- _REQUIREMENT A_: Reproduce the records word for word, from the line holding "Switch to daily D candles" through the end of the records, both included. Leave the pictures out of your answer.

- _SUPPLIED TEXT_:
If it works in curl but not the browser, check CORS headers (Lesson sec-04). If curl also fails, the problem is in steps 1–5 above.

🧠 Quick check

1. In the client-server model, who initiates the conversation?

Clients initiate; servers wait and respond. That one-directional default is exactly what WebSockets (Lesson 09) loosen for real-time use.

2. DNS exists to:

DNS is the internet's phone book: name → IP. It's heavily cached because it sits on the critical path of the first request.

3. Why is the first request to a fresh host slower than later ones?

Steps 1–3 (DNS + TCP + TLS) are one-time per connection. A kept-alive connection jumps straight to the HTTP request, so subsequent calls are much faster.

✍️ Drill: the classic "type a URL" question

Give a 60-second answer to "what happens when you type https://example.com and hit Enter?" that an interviewer would rate senior. Try before opening.

Model answer: "First the browser resolves example.com to an IP via DNS, usually from cache since DNS is on the critical path. It opens a TCP connection to that IP on port 443, then runs the TLS handshake to encrypt the channel. Now it sends an HTTP GET for /. The server authenticates if needed, gathers data, and returns a status, headers, and body. The browser renders it — and crucially, steps 1–3 are one-time setup, so the network round trips dominate latency and I'd reuse the connection for follow-up requests." Bonus: mention caching/CDN to cut the propagation delay (Lesson 04).

Rubric: ✓ DNS → TCP → TLS → HTTP → server → render, in order ✓ notes setup is one-time / connection reuse ✓ ties in latency or caching. Hitting the connections, not just the list, is the senior signal.

Key takeaways

The Web is client-server: clients request, servers respond.
A URL = scheme · host · port · path · query — host:port is the socket.
DNS maps names → IPs and is heavily cached because it's on the critical path.
A request's lifecycle: DNS → TCP → TLS → HTTP → server work → response/render; the first three are one-time setup.
An API call uses the same machinery — just JSON instead of HTML.

- _REQUIREMENT B_: In the lesson on how a web request works, set down the passage between "The Web is client-server: clients" and "it's on the critical path.", inclusive, without changing a word.

- _RECORD EXTRACTS_:

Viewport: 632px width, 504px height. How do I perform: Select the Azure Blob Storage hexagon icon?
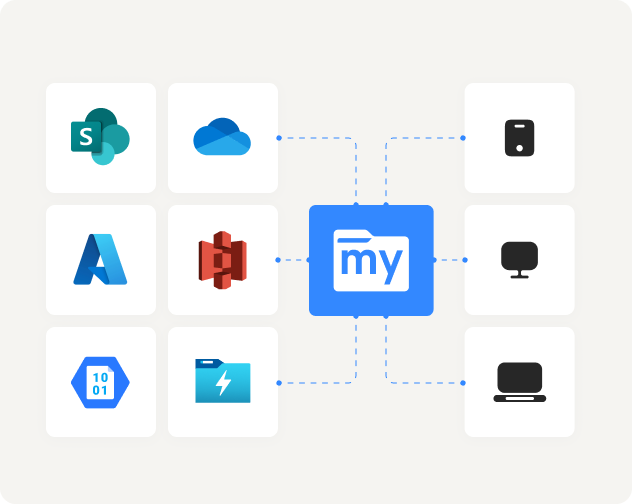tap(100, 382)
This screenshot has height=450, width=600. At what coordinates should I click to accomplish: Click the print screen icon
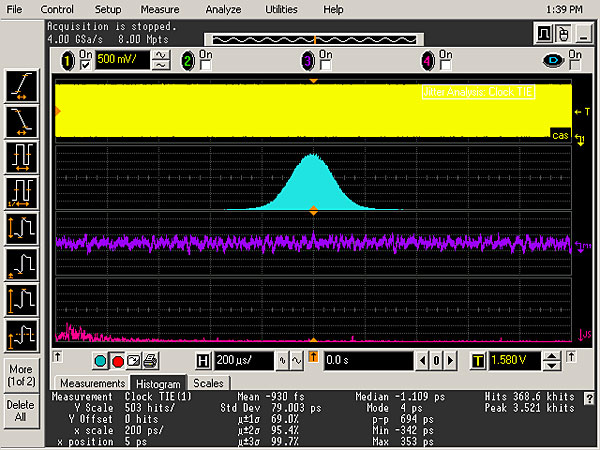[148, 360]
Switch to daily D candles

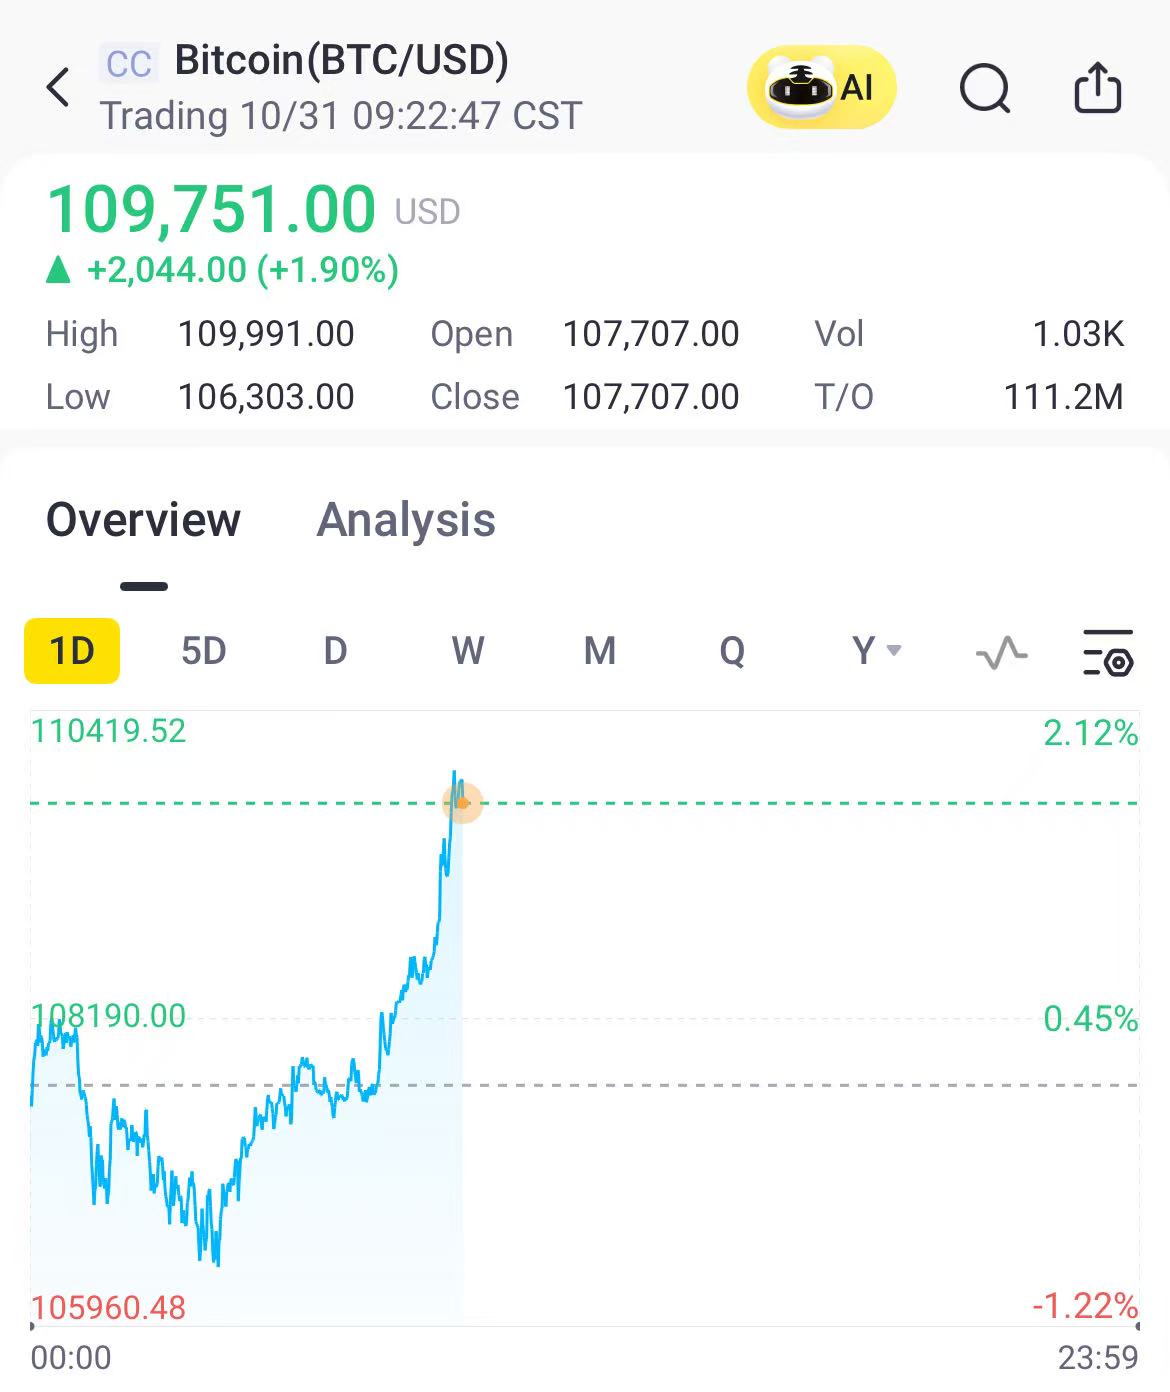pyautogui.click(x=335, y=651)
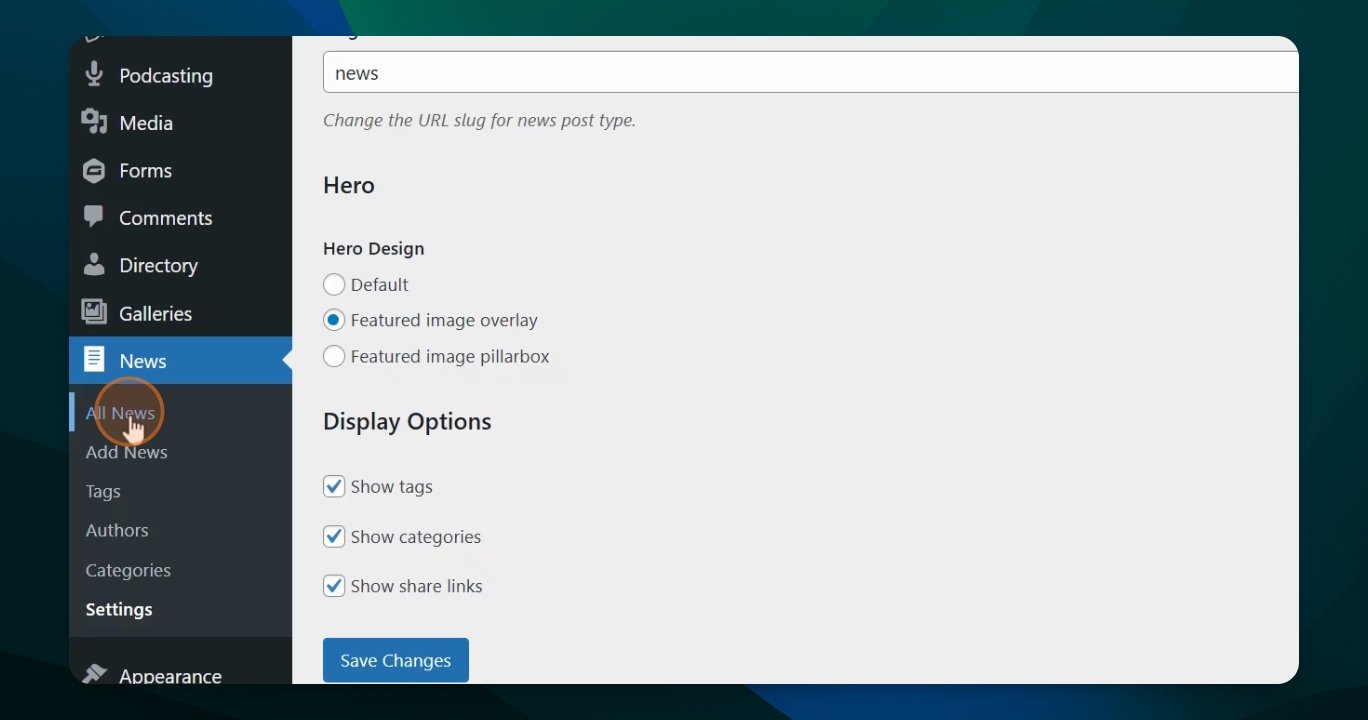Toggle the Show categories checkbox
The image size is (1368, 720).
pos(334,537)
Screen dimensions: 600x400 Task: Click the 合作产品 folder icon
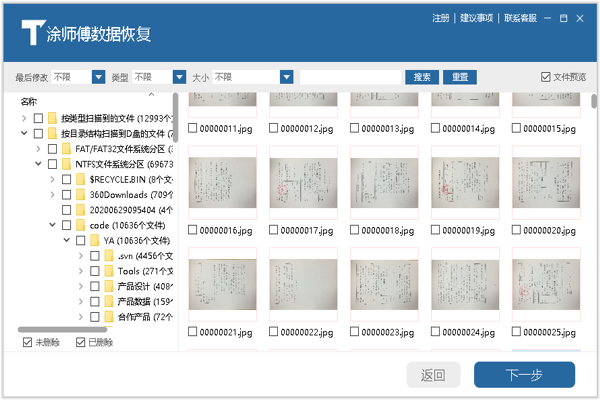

- _EXERCISE RESULT A_:
Switch to daily D candles

pyautogui.click(x=335, y=651)
Toggle the Show categories checkbox
The image size is (1368, 720).
pos(334,537)
Screen dimensions: 600x400 Task: Click the 合作产品 folder icon

- _EXERCISE RESULT B_:
The Web is client-server: clients request, servers respond.
A URL = scheme · host · port · path · query — host:port is the socket.
DNS maps names → IPs and is heavily cached because it's on the critical path.